That may be so, some critics say, provided it's actually built. The island's two feisty tabloid newspapers have questioned the Malaysian developer's financial resources at a time when his country's economy is seriously faltering. They have suggested that Tan could simply turn around and resell Guiana Island at a fantastic profit.
They also have hammered away at concessions given Tan, especially Prime Minister Lester Bird's promise to remove the Buftons and sell Tan the island for a song.
"My answer to them is simple," Joseph said. "You go anywhere in the Caribbean and you'll see this is a normal pattern. Barbados even built a hotel with its own money and gave it to the Hilton chain to encourage tourism. The options available to these islands are not the best."

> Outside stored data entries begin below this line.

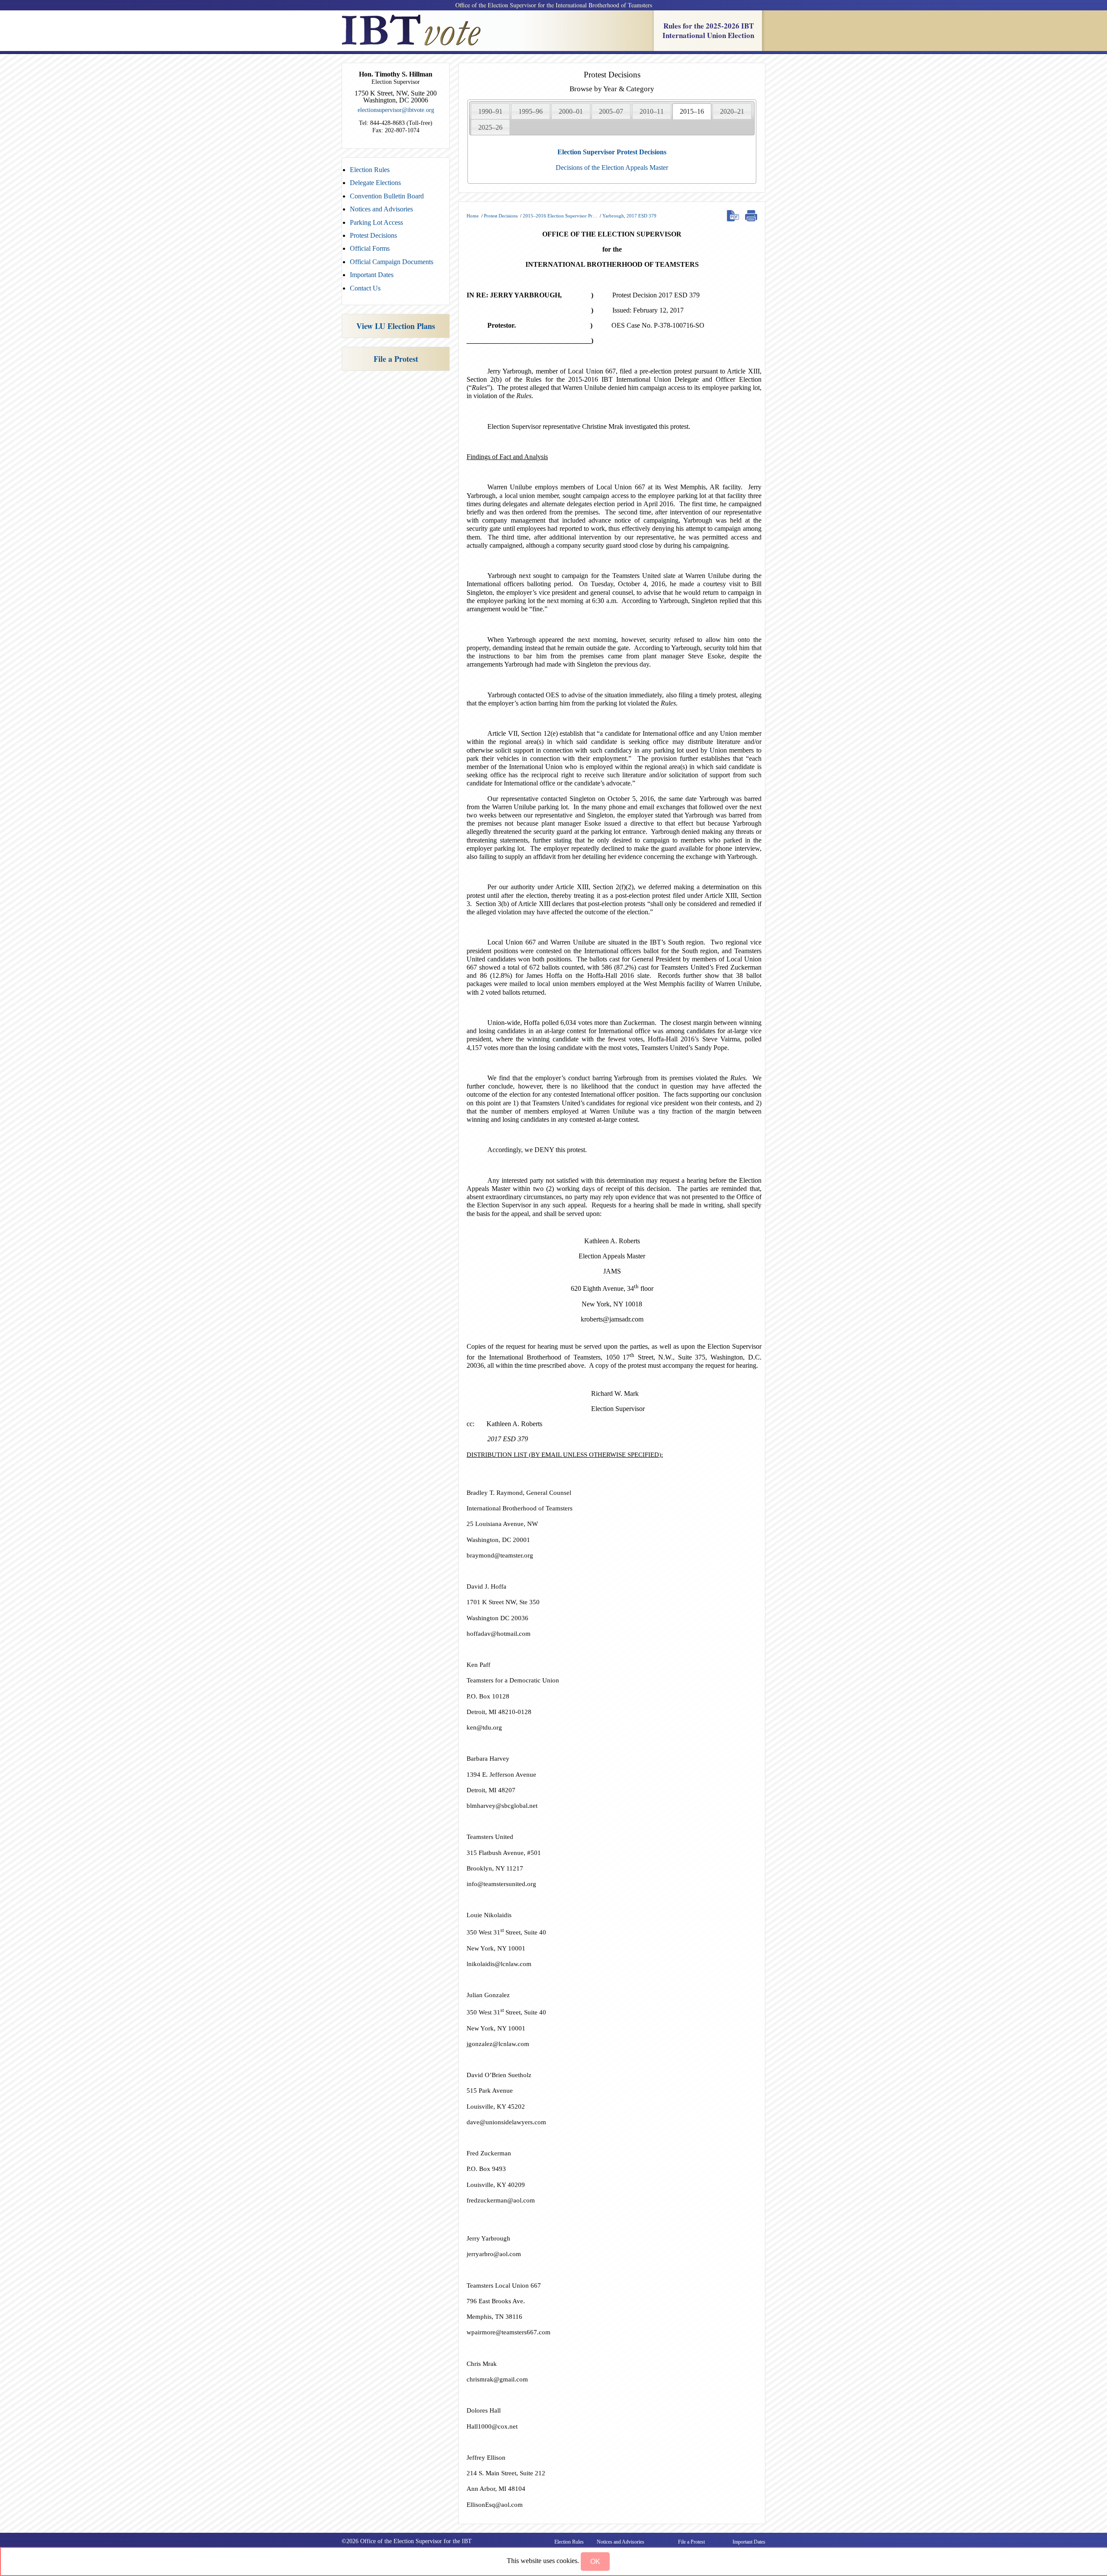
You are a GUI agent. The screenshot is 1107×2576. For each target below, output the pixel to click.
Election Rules (370, 169)
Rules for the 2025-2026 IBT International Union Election (708, 30)
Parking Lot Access (376, 222)
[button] (595, 2561)
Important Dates (372, 274)
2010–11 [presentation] (652, 111)
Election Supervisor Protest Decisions (611, 152)
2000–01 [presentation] (571, 111)
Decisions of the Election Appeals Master (612, 167)
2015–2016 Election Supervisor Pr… (560, 215)
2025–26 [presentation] (490, 127)
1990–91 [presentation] (490, 111)
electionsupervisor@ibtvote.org (396, 110)
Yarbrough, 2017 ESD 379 (629, 215)
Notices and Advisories (381, 209)
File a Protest (396, 358)
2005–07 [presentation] (611, 111)
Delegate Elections (375, 182)
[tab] (490, 111)
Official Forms (370, 248)
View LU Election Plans (395, 326)
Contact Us (365, 288)
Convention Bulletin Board (387, 196)
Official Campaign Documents (391, 261)
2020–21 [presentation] (732, 111)
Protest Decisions (373, 235)
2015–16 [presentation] (692, 111)
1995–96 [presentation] (530, 111)
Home (473, 215)
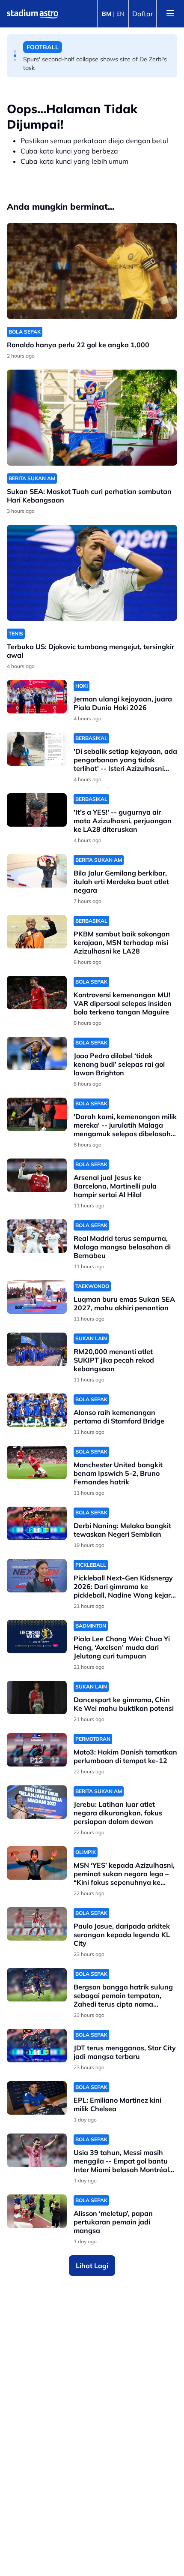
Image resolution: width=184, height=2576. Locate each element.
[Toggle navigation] (170, 13)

Most Caribbean states do grant broad concessions to entice tourism development. But some projects have gone bad in the past. A half-built hotel shell on Dominica, for example, is an enduring reminder of a Taiwanese developer who ran out of cash.
Haydon brushed aside financial concerns about this developer. She said that Johan Holdings Group, the company run by Tan, is a diversified conglomerate with subsidiaries that are traded on the stock exchanges in Singapore, London and the Malaysian capital, Kuala Lumpur.
The 50-year-old Tan, a British-educated lawyer, presides over a multibillion-dollar empire involved in manufacturing, real estate, tourism and luxury car distributorships, according to Haydon and Johan Holdings' official annual reports. Haydon asserted that Tan's operations are global, beyond the reach of Southeast Asia's financial crisis. "This is an extremely genuine and well-heeled company," Haydon said.
Local environmentalists, who backed the Buftons' bid to stay on the island, also have opposed the project. They cite an Organization of American States study done in the 1980s recommending that Guiana Island become an official nature preserve. Under that plan, eco-tourists would have visited its rare fallow deer, which would have remained in the Buftons' care.
Resort's Water Needs Raise Red Flag
Many Antiguans also question the vast water requirements of Tan's resort and golf course in a bone-dry nation that relies on a single desalination plant. Even now, the plant's 3.2-million-gallon-a-day supply for the entire country falls short of Antigua's 4-million-gallon demand.